Records for this task:
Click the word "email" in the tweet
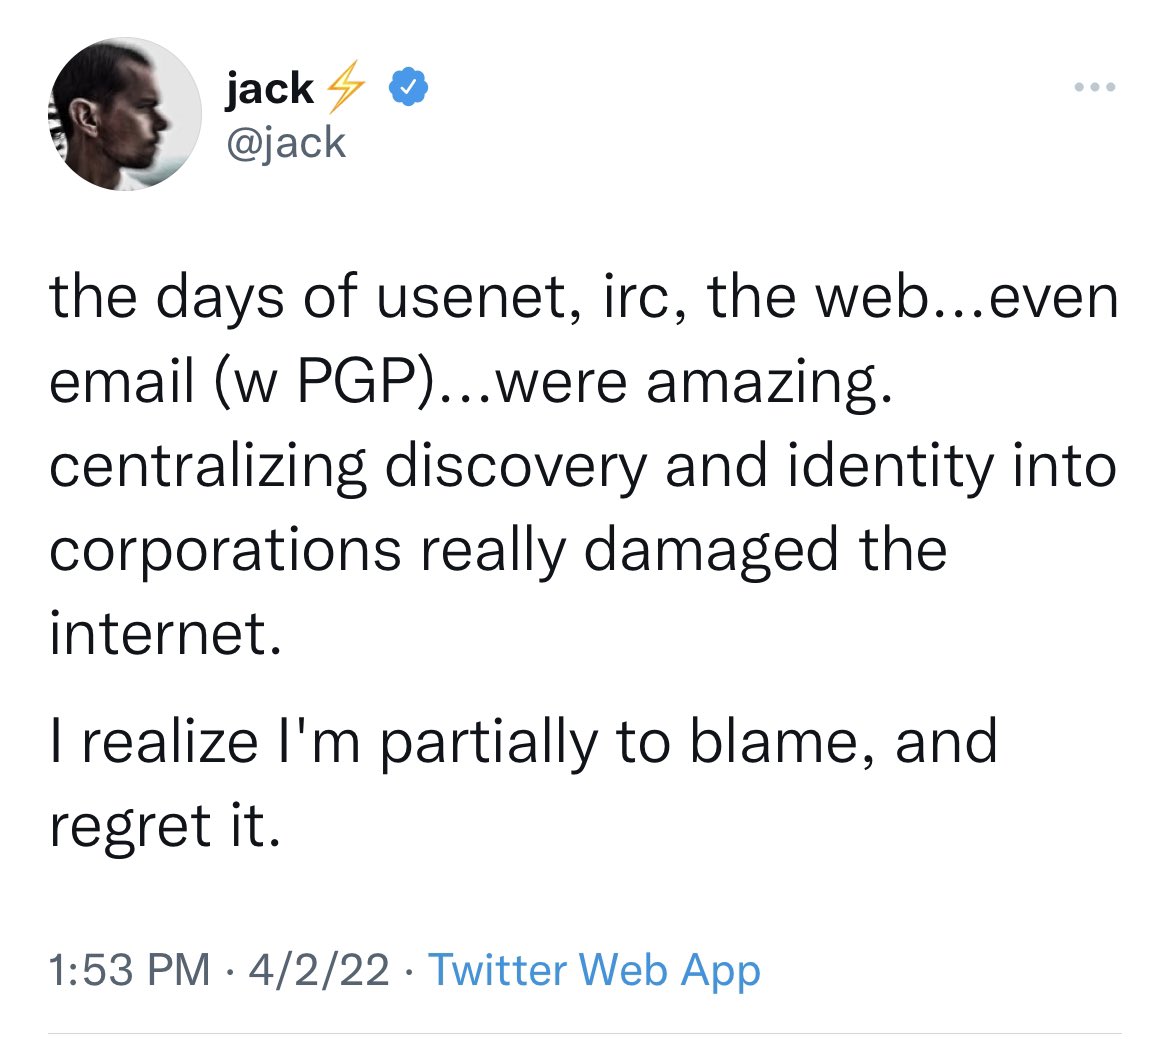 [x=122, y=381]
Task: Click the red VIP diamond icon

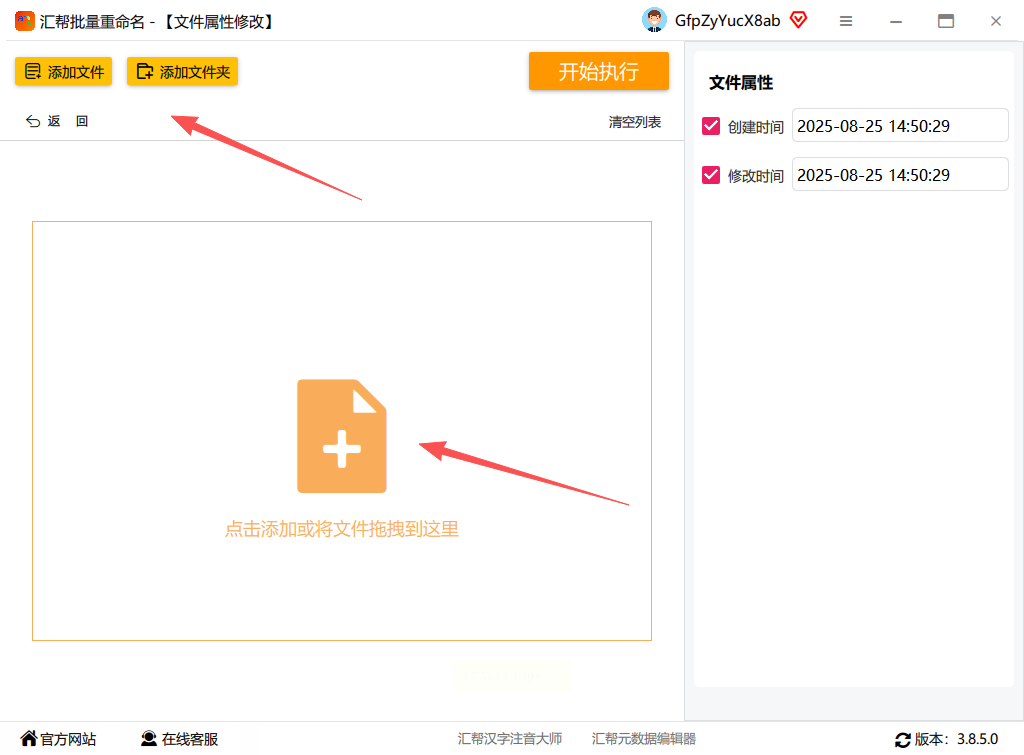Action: tap(798, 20)
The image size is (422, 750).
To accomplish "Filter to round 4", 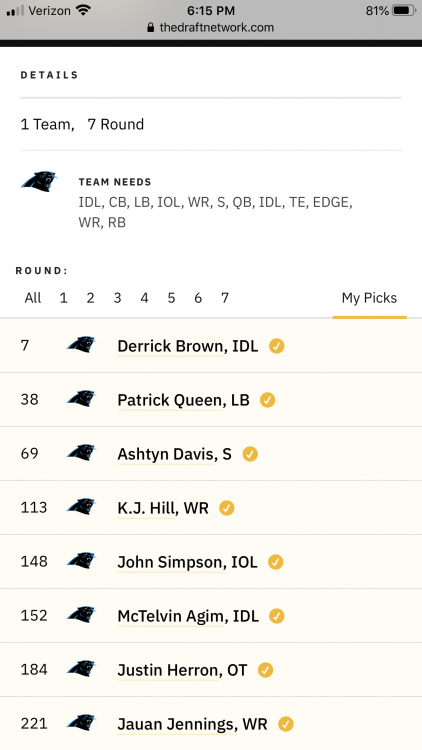I will point(144,298).
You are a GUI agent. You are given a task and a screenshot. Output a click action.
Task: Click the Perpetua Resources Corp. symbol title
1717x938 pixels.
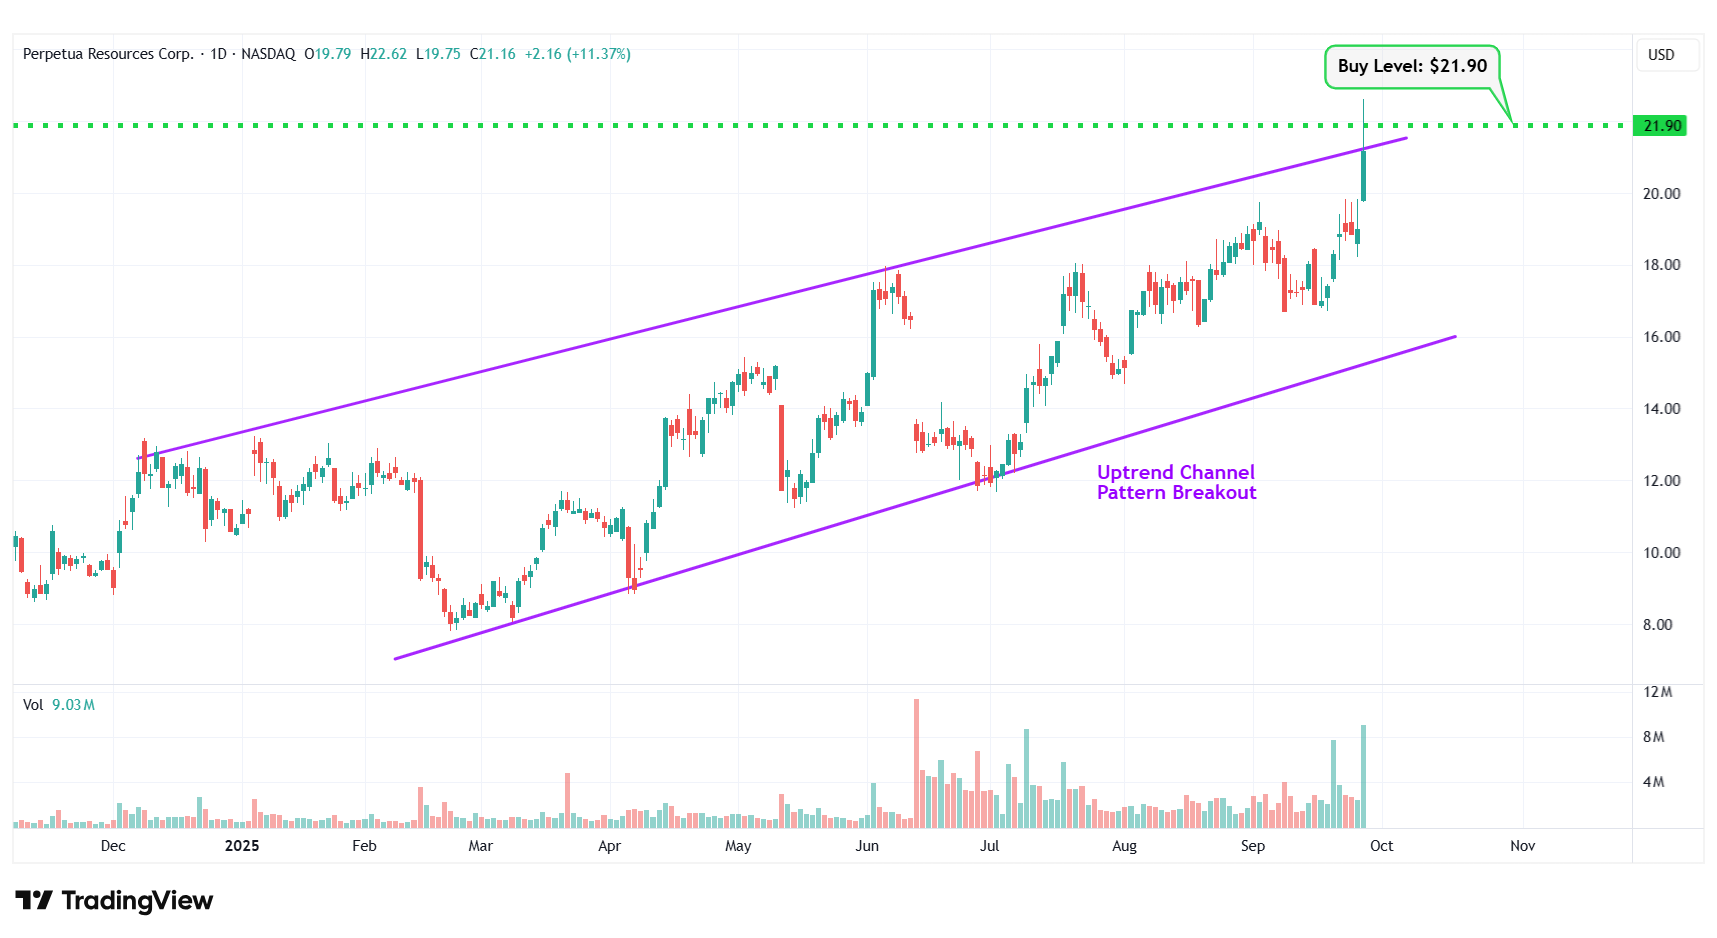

Aim: Can you echo everything in the data from the line containing "You are a GUI" down to the end, leaving out the pictures?

Written answer:
You are a GUI agent. You are given a task and a screenshot. Output a click action.
Task: Click the Perpetua Resources Corp. symbol title
1717x938 pixels.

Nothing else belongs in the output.